Mercury is a Python-based application that runs on a sequence-based named entity recognition machine learning model and work pipeline designed to locate, extract & preprocess, classify, analyze, and pull useful information from clinical white papers.
locator.py
= an RSS feed-like Python module that allows the user to assemble a list of candidate clinical white papers from self-curated or built-in medical resources and save them to a local or virtual machine as PDFs while outputting information about the PDFs. The input of the locator()
class is a list of candidate sites, and the two outputs are a save operation and the creation of a dictionary of dictionaries. The first dictionary contains an inclusive index (an integer from 1-n documents) as its key and the associated PDFs as its values - each of the associated PDFs is also a dictionary, containing the keys: title, path, and site-of-origin and their eponymous qualities as the values. Future work involves the inclusion of additional keys in the inner dictionaries to indicate the subject area, length, etc.
- NOTES: This module does not have any dependencies, and can run on its own with the listed packages installed within the Python interpreter.
- Required Packages:
- pandas
extractor.py
= a list of functions to take a .pdf file and extract the text from it and save the text as .txt files.
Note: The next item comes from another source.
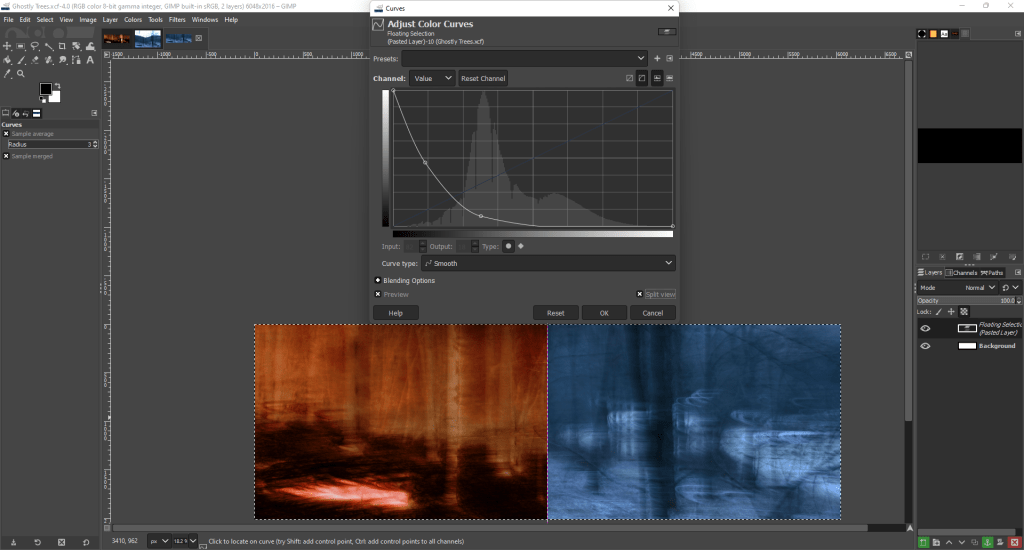The height and width of the screenshot is (550, 1024).
Task: Select the Text tool in toolbox
Action: pyautogui.click(x=90, y=59)
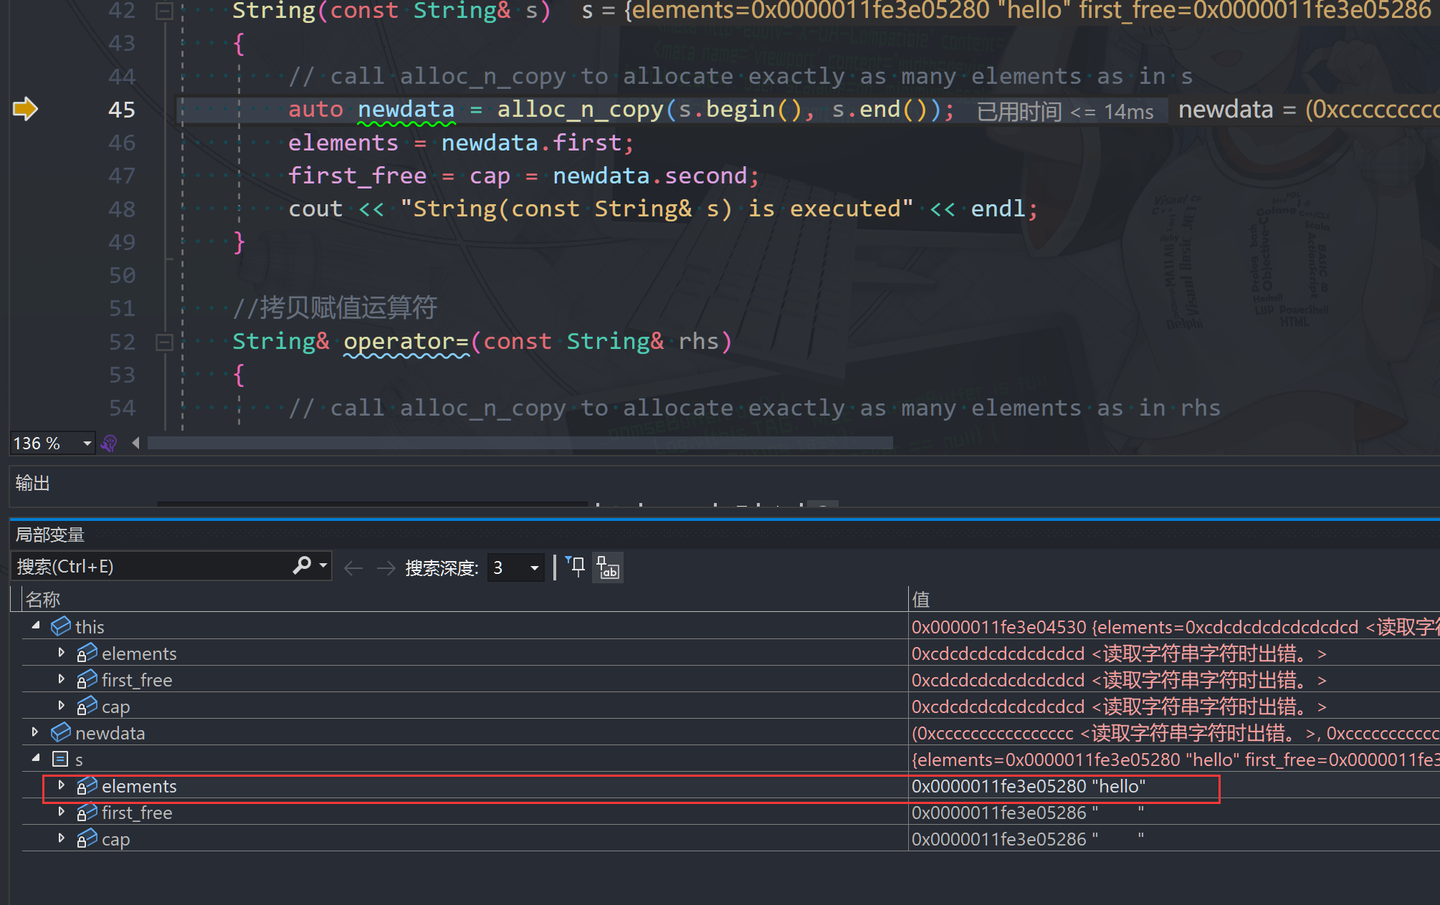Click the forward navigation arrow in Locals toolbar

click(x=385, y=567)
Future work includes the full integration of these functions with a main pipeline that can handle the automatic extraction of pulled PDFs
- Required Packages:
- os
- pdfminer
- io
.classifier.py
= a binary classifier machine learning module that allows the user to take the output of the locator()
class and classify each of the PDFs as valid or invalid research. This is meant to curate our PDF collection to only include papers that assist in our objective. The classifier()
class is meant to be as flexible as possible to allow additional users to customize their own free parameters. The input of the classifier is a .txt file and the output is a boolean Y/N dictionary value assigned to a key in the previously created dictionary and the .txt content as another value for key content. All dictionary entries who are assigned an 'N' are dropped.
analyzer.py
= implements a version of fine-grained named-entity recognition, a method of NER that was first introduced in 2012 [1] that allows for a wider range of tasks such as multi-class, multi-label classification and unsupervised collection of training data. QS plans on integrating current state-of-the-art improvements to the above model, FIGER, [1] with SciBERT [2], an extension of a breakthrough 2018 research project BERT [3] that investigated the use of transfer-learning through pre-trained word embeddings to improve the precision of downstream NLP tasks, such as NER. This technology is made possible through developments in the TensorFlow API developed by Google that enables high-speed processing of the multi-dimensional matrix multiplication that is necessary to identify abstract relationships between words, sentences, and documents that cannot be identified by human readers. QS will focus on initially developing a successor to FIGER that focuses on our exact use case and amplified by SciBERT to conduct the first phase of our extraction engine, to be later improved by developing domain-specific corpora in the spirit of SciBERT and unsupervised relation tagging developed by our improvements to the FIGER model.
pull.py
= transmits and organizes the outputs of analyzer.py
to a graph database.
This section is still under development.
[1] Xiao Ling and Daniel S. Weld. 2012. Fine-grained entity recognition. In Proceedings of the Twenty-Sixth AAAI Conference on Artificial Intelligence(AAAI'12). AAAI Press 94-100.
[2] Iz Beltagy, Arman Cohan, and Kyle Lo. 2019. Scibert: Pretrained contextualized embeddings for scientific text. CoRR, abs/1903.10676.
[3] Jacob Devlin, Ming-Wei Chang, Kenton Lee, and Kristina Toutanova. 2018. Bert: Pre-training of deep bidirectional transformers for language understanding. CoRR, abs/1810.04805.